A big 95 percent sell-off of one's stake in a company might indicate said person had some sort of scary insider information about the company's impending implosion. But from the looks of it, Apple Senior Vice President Scott Forstall made his $38.7 million deal not because he plans on leaving a doomed company.
Unless there's some sort of crazy scandal happening at Apple, besides that little freak blip in Apple's stock last month, it doesn't look like the tech behemoth is waning in any way. The company saw hugenormous profits the last two quarters. And, also got out of its Foxconn PR scandal, thanks to Mike Daisey's not-quite-true accounts of the horrible conditions at Apple's manufacturing plants. With all this success, Forstall stands to make even more money by sticking around. And he has also indicated he wants an even bigger leadership role at the company.
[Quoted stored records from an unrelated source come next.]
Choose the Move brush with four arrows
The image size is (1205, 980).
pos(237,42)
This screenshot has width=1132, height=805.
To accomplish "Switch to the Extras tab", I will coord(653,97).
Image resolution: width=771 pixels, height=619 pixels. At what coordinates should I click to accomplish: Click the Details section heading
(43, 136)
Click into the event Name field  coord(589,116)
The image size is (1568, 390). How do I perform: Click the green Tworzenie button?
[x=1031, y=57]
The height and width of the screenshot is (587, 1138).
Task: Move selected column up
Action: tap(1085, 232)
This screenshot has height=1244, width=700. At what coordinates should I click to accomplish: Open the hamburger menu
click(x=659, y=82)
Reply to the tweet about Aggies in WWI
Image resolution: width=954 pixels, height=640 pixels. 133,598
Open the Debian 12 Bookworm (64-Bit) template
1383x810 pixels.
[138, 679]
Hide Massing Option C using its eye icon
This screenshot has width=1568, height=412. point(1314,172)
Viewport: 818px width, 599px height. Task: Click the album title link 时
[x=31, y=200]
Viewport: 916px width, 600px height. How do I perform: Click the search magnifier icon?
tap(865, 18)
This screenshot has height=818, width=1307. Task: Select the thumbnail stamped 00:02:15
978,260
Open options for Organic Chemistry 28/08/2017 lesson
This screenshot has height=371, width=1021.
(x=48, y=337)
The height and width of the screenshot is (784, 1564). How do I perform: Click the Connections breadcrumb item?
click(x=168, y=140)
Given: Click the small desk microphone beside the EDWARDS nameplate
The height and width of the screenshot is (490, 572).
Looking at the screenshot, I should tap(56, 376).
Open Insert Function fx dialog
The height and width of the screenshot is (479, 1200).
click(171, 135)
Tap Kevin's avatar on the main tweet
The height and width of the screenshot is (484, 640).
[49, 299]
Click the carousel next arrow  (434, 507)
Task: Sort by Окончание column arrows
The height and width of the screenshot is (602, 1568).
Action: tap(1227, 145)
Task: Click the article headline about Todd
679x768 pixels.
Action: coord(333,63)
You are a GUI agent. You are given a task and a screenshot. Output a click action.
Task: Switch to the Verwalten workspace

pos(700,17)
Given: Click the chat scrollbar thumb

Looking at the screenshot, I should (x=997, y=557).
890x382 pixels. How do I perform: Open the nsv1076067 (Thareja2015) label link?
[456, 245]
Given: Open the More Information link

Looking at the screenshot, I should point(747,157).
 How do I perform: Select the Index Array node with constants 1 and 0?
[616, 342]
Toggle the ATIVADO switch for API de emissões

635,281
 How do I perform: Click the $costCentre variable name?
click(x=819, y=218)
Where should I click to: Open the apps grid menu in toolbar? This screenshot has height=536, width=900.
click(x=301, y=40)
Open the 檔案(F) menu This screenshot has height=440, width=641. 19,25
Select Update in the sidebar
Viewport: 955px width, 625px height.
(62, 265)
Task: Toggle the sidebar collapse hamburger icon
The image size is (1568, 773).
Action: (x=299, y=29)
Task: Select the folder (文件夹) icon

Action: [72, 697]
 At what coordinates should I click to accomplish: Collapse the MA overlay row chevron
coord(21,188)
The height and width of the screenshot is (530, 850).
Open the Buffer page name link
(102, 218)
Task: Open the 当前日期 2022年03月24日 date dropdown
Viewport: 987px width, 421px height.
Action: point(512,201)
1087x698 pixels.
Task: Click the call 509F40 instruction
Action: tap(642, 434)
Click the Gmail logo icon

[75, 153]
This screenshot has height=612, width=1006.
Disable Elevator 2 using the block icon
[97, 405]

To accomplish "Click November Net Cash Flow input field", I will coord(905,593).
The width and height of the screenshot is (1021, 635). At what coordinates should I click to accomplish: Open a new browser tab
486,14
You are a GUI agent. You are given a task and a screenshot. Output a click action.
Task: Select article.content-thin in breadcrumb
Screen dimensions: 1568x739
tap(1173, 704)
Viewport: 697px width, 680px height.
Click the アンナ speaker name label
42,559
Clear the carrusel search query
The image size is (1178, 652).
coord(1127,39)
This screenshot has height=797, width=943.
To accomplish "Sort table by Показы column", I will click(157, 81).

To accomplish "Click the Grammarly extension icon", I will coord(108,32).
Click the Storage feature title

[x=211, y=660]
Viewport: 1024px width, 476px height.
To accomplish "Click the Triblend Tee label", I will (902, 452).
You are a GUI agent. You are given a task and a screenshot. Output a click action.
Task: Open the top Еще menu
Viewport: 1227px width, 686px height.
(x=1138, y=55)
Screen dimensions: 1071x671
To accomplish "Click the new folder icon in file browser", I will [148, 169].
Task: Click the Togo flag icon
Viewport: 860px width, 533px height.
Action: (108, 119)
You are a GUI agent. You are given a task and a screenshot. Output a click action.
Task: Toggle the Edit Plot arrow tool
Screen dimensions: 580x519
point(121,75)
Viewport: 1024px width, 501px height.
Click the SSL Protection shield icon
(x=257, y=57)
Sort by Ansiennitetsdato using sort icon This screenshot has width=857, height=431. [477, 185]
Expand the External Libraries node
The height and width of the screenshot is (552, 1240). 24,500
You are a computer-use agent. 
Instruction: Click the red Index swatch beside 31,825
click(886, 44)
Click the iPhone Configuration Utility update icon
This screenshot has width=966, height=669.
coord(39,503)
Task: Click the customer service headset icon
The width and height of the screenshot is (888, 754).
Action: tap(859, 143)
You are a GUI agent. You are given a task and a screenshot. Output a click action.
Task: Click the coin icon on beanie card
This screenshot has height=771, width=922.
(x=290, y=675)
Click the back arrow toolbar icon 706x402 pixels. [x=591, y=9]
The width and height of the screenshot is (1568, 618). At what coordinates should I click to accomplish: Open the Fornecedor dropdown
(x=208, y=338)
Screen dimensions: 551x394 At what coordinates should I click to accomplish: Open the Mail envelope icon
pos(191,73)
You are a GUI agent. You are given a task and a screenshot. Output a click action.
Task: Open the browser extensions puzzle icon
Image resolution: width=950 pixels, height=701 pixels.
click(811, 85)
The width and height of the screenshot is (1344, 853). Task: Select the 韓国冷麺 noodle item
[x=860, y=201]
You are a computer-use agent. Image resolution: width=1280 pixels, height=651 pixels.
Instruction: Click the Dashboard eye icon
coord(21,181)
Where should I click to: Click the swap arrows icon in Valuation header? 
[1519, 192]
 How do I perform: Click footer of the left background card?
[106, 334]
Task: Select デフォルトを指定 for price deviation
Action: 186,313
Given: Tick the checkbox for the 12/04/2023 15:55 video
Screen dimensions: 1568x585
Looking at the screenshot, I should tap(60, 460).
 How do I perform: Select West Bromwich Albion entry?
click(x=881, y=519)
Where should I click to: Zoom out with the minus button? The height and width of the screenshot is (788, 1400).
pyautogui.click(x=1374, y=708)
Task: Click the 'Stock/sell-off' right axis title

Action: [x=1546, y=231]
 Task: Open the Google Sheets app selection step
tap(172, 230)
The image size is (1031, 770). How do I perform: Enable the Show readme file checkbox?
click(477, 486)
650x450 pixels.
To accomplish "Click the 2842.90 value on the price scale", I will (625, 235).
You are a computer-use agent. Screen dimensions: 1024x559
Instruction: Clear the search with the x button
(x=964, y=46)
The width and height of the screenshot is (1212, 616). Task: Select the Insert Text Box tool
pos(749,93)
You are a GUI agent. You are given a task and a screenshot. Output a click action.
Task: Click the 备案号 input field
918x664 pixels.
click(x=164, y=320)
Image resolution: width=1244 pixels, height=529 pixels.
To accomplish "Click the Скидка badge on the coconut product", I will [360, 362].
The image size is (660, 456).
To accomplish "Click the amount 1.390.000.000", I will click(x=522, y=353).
Why would he leave now?
On top of the millions he just made, if Forstall sticks around a few more years he'll get even more cash-money, Fortune's Philip Elmer Dewitt points out:
He has two more retention bonuses in the wings:
- 100,000 restricted stock units (RSUs) that were granted in 2010 and vest in 2014
- 150,000 RSUs granted in 2011 that vest in equal parts in 2013 and 2016, provided he stays with the company
His 64,151 shares earned him $38.7 million. Dewitt predicts this bunch, along with his $700,000 yearly salary could get him something in the quarter billion dollar range, assuming Apple grows as expected. Even without those retention shares, he has 2,988 shares left right now, which at Apple's current stock price would get him an additional $1.7 million, as CNET's Don Reisenger points out. At a certain point, though, it's just more money on top of an already enormous pile of money.